Ravanchi: Rusya ve Çin ile çeşitli düzeylerde temas halindeyiz. Ekonomik olarak iyi ilişkilerimiz var. Askeri iş birliğimiz, Güvenlik Konseyi’nde siyasi istişarelerimiz var. Uluslararası Atom Enerjisi Ajansı (IAEA) faaliyetleri konusunda da yakın temas içindeyiz. Doğal olarak saldırılar olduğunda bu ülkelerle istişarelerde bulunuyoruz. Bu, siyasi konular söz konusu olduğunda da geçerli.
Sena Alkan: İsrail’in Gazze’deki soykırımı hakkında ne düşünüyorsunuz? Çocukların açlıktan öldüğü, tüm dünyanın soykırıma tanıklık ettiği bir tablo izliyoruz. İran’ın tutumu nedir?
Ravanchi: Ne yazık ki İsrail, Gazze’de soykırımı sürdürmeye devam ediyor. Ve uluslararası kuruluşlar, özellikle Birleşmiş Milletler Güvenlik Konseyi, bu soykırımı önlemekte yetersiz kalıyor.
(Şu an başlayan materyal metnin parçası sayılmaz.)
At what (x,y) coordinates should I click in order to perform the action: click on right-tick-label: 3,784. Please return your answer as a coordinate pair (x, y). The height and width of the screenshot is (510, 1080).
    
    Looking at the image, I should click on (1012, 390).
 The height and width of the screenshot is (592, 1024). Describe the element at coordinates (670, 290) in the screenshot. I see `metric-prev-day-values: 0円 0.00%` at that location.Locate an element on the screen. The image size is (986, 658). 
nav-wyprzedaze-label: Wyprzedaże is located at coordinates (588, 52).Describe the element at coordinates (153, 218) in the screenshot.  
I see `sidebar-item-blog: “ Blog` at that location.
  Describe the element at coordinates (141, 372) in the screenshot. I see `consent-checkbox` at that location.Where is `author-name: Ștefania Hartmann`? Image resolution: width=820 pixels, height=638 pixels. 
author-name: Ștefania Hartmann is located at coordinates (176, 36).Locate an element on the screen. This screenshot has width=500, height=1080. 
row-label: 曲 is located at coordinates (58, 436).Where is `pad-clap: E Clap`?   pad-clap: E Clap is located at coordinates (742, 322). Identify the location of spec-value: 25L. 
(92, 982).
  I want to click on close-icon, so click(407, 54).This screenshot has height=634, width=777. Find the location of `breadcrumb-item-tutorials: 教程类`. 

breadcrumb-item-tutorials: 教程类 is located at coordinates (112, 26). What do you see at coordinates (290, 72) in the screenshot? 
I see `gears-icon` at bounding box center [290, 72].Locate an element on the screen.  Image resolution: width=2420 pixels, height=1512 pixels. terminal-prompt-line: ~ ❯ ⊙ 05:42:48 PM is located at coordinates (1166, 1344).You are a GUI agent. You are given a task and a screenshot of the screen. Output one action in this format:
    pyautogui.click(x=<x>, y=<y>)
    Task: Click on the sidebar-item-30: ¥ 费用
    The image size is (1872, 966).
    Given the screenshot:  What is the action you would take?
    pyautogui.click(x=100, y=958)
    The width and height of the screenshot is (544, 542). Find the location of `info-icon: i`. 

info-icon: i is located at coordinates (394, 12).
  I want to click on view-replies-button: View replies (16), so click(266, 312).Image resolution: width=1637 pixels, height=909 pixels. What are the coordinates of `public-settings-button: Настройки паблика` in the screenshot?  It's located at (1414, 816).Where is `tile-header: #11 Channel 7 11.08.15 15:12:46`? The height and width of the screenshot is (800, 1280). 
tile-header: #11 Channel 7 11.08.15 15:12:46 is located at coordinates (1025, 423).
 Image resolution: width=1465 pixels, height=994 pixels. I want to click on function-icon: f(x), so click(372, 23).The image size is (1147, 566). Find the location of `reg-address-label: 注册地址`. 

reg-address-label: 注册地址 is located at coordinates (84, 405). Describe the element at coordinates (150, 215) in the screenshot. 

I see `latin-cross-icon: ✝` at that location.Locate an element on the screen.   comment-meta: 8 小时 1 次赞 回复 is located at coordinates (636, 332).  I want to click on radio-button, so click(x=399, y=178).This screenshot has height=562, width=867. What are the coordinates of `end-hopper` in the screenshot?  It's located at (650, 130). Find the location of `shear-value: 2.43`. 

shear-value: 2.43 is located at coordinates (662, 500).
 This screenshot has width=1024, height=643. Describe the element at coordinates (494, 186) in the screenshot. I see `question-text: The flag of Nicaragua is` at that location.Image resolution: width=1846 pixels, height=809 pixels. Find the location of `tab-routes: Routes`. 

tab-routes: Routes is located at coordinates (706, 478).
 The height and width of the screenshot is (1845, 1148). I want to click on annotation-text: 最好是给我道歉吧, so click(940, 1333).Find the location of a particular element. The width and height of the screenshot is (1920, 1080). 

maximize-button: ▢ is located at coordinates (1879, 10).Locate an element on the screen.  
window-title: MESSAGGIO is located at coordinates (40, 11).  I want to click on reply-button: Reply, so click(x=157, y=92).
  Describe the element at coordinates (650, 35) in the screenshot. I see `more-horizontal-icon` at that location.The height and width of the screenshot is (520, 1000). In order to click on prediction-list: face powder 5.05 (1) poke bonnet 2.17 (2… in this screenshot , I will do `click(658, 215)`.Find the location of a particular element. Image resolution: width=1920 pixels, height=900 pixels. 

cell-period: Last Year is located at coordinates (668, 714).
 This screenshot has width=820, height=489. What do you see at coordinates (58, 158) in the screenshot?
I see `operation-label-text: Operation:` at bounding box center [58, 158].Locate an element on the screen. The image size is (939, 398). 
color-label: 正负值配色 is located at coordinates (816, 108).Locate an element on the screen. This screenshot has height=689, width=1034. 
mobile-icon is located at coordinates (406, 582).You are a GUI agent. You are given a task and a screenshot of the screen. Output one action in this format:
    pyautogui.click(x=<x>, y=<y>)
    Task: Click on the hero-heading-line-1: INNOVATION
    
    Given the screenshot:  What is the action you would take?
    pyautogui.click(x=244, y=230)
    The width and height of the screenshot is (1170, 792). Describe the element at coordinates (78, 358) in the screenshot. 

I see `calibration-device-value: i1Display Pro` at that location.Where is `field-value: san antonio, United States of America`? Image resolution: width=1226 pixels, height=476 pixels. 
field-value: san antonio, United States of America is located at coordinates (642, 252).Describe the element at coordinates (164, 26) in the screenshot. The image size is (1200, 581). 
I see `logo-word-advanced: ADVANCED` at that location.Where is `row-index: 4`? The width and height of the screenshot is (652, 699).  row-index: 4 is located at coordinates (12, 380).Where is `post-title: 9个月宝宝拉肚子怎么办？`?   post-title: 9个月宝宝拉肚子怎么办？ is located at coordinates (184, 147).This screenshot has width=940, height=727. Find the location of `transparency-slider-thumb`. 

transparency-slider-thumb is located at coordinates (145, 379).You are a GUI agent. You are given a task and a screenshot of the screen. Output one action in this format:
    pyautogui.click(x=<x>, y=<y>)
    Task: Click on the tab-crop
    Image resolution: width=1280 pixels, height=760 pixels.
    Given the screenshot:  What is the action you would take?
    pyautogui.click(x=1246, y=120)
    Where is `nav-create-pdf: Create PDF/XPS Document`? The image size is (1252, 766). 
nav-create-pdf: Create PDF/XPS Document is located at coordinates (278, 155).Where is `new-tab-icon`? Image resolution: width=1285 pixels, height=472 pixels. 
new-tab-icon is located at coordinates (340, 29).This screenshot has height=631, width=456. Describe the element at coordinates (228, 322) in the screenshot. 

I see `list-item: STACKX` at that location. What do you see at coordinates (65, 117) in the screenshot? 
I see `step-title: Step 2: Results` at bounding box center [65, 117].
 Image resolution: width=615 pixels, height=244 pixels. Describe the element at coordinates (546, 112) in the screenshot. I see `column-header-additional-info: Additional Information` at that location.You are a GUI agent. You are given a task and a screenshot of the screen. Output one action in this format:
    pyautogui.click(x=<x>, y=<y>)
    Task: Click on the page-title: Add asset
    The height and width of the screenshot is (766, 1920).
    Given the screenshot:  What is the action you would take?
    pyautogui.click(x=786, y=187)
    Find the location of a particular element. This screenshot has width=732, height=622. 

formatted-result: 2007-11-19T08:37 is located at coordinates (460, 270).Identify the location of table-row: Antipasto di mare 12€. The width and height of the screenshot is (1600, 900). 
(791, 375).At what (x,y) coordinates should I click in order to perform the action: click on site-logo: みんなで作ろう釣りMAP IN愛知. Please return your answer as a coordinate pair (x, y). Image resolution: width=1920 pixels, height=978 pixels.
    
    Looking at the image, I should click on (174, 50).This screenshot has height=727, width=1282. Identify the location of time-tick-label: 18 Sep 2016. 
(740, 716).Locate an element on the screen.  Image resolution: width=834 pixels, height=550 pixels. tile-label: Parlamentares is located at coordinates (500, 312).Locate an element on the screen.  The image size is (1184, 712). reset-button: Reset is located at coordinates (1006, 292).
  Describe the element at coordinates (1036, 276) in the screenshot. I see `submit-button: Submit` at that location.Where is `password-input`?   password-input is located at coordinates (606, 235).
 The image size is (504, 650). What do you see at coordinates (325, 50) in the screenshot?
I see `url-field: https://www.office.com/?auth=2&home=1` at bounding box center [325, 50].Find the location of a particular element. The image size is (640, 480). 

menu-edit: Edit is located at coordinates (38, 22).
Herkes biliyor ki ABD, İsrail’i Güvenlik Konseyi’nde koruyor. Herkes biliyor ki ABD, İsrail’e çeşitli silah sistemlerini sağlıyor.
İsrail kendini sınırsız bir hareket alanına sahipmiş gibi hissediyor. Filistinli çocukları yiyecekten, sudan, ilaçtan mahrum bırakıyorlar. Bu yüzden tüm ülkelerin bu saldırıları ve soykırımı kınaması gerekiyor. Uluslararası örgütlerin harekete geçmesi gerekiyor. Eğer bu barbarlığa göz yumulursa, saldırılar artarak sürecektir. İsrail’in dokunulmazlık hissi son bulmalı. Müslüman ülkeler bu saldırıları neredeyse oy birliğiyle kınıyor ve bu duruş sürdürülmelidir.
Sena Alkan: İsrail’in saldırılarının sürebileceğini söylediniz. Gazze, Lübnan, Batı Şeria, Suriye, İran… Türkiye Dışişleri Bakanı Hakan Fidan, bölgenin istikrarını bozan tek aktörün İsrail olduğunu söyledi. Sizce İsrail’in bu bölgedeki nihai hedefi nedir?
Ravanchi: Bu iyi bir soru ama cevabı kolay değil. Uluslararası toplum, özellikle bölge ülkeleri eğer Filistin’i savunmada birlik göstermez, İsrail’i kınamazsa, İsrail kendisini serbest hissedecek. Tam da yapmamız gereken şey bu: Birlik olmak, tek ses çıkarmak ve İsrail’e “artık yeter” demek. Aynı zamanda ABD’ye de baskı yapmalıyız.
Çünkü İsrail rejiminin başlıca destekçisi ABD’dir. İslam ülkeleri ve bölgedeki tüm ülkeler, ABD’nin İsrail’e silah desteğini durdurması, onu Güvenlik Konseyi’nde korumaması için baskı yapmalıdır. Aksi halde İsrail, başka ülkelere de saldırmayı düşünebilir. Bu da sadece Ortadoğu için değil, tüm bölge için son derece tehlikeli bir senaryo olur.